Mais de 300 pessoas estão reunidas na tarde deste sábado em Brasília para a realização da terceira Marcha das Vadias. Na edição deste fim de semana, os manifestantes protestam contra a tramitação do Estatuto do Nascituro na Câmara. O projeto de lei, apelidado de "bolsa estupro" prevê, entre outros pontos, o direito ao pagamento de pensão alimentícia, equivalente a um salário mínimo, às crianças concebidas de estupros.

Atualmente, a legislação permite que mulheres vítimas desse crime tenham direito a realizar um aborto caso engravidem do agressor. Com o Estatuto do Nascituro, essa prática será vedada. O projeto foi aprovado no dia 6 de junho, mas precisa ainda passar pela Comissão de Constituição e Justiça (CCJ) da Câmara dos Deputados, ir a plenário e seguir para o Senado.
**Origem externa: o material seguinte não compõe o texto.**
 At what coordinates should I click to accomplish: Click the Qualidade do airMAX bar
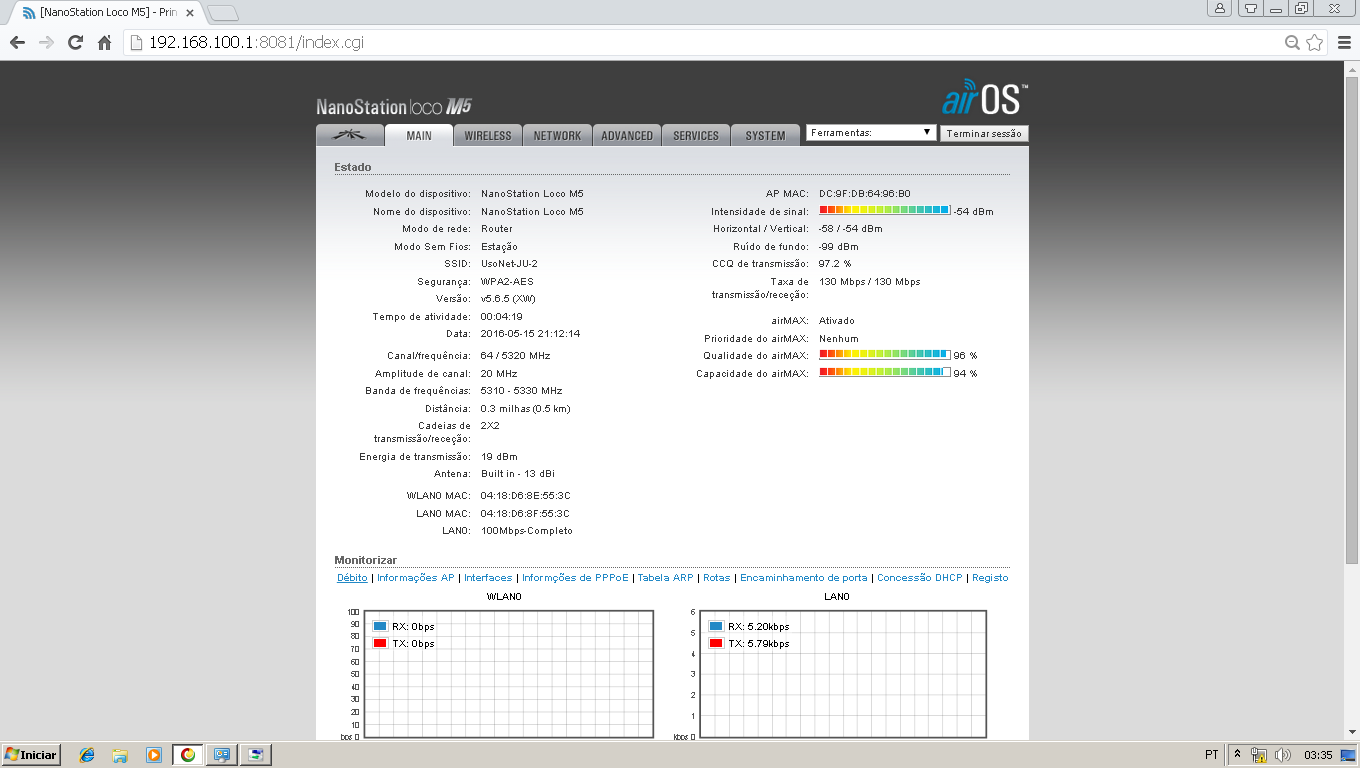[x=884, y=355]
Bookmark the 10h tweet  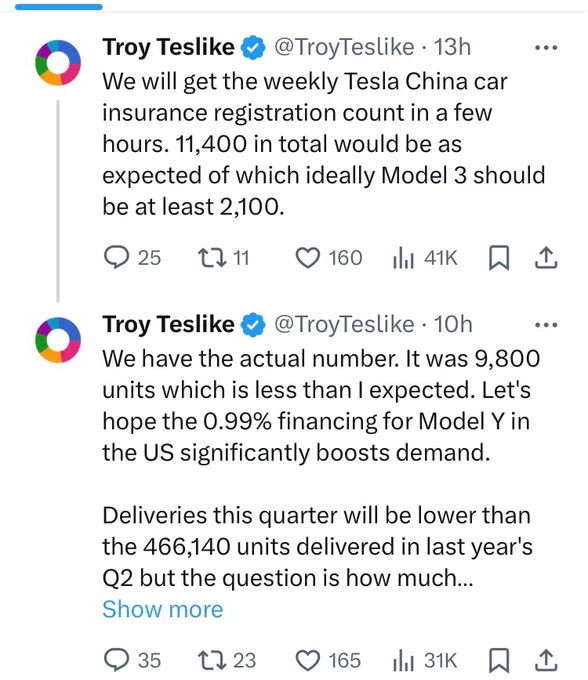coord(499,660)
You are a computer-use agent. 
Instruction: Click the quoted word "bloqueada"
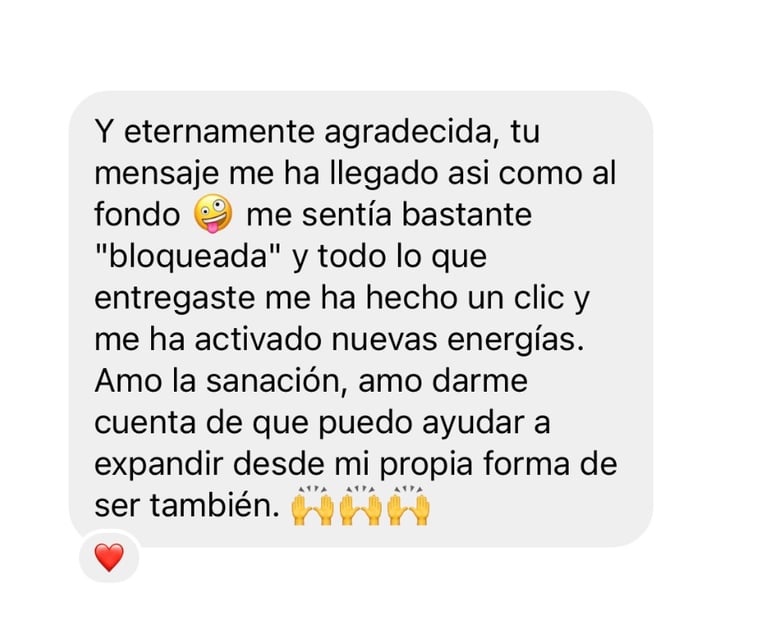(x=188, y=257)
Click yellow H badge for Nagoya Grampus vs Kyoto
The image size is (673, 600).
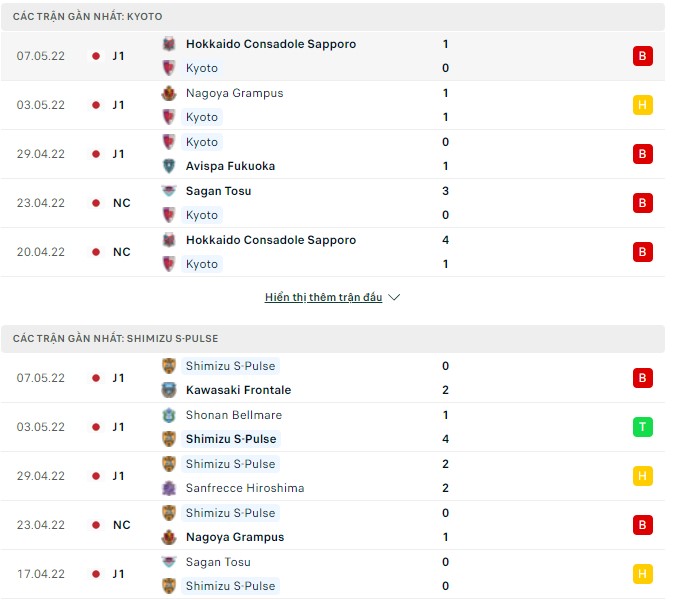[x=643, y=105]
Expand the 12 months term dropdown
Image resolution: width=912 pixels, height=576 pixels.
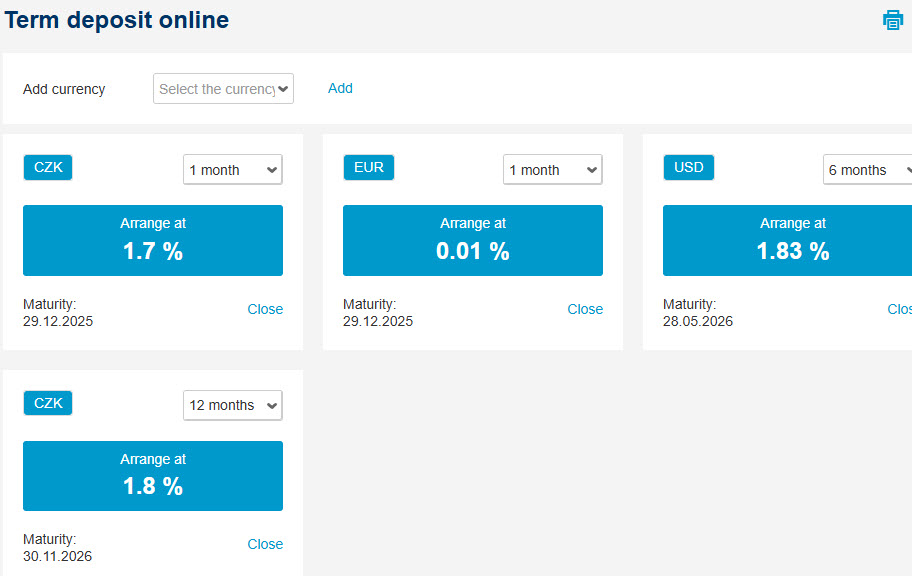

Na marcha deste sábado, mulheres - muitas delas usando roupas curtas, lingerie e palavras escritas no corpo - e homens pediam mais liberdade sexual e o fim da discriminação de gêneros. Uma das participantes ilustres do evento, a deputada Érika Kokay (PT-DF) disse que comparece todos os anos à marcha.

"Esse movimento é uma reação à tentativa de culpar a mulher pelos atos de violência dos quais elas são vítimas. Aprovar o Estatuto do Nascituro é transformar o estupro numa agonia sem fim. O que está acontecendo no Congresso me faz parodiar Nelson Rodrigues: 'o absurdo está perdendo a vergonha'", disse.